[Recorded data]
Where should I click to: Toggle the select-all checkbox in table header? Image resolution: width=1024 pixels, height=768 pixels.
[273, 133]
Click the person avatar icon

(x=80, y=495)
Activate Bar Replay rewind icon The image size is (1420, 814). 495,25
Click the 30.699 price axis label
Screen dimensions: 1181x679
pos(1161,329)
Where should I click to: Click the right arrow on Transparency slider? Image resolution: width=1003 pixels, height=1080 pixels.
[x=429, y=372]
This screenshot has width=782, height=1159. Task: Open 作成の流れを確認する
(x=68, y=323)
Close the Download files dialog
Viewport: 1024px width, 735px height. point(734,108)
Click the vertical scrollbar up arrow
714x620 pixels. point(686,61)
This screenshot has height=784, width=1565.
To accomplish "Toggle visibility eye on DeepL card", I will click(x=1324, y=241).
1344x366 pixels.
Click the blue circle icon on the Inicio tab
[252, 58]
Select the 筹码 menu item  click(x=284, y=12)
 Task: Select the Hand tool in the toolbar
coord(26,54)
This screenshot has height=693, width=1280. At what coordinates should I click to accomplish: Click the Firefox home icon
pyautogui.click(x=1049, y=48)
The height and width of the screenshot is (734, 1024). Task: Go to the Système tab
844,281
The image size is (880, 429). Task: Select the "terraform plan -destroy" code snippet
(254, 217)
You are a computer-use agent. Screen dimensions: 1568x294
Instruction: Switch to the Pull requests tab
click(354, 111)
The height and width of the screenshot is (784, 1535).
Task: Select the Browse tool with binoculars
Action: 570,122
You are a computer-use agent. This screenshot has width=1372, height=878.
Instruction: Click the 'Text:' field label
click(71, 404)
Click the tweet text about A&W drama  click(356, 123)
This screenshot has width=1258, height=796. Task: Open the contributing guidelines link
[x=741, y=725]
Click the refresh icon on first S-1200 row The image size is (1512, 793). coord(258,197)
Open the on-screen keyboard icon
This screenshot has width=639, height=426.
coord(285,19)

_THE PROBLEM_
Using the entries above, give again each line from the one containing "Open the on-screen keyboard icon" through the last line, exactly and only those.

_OUTPUT BELOW_
Open the on-screen keyboard icon
This screenshot has width=639, height=426.
coord(285,19)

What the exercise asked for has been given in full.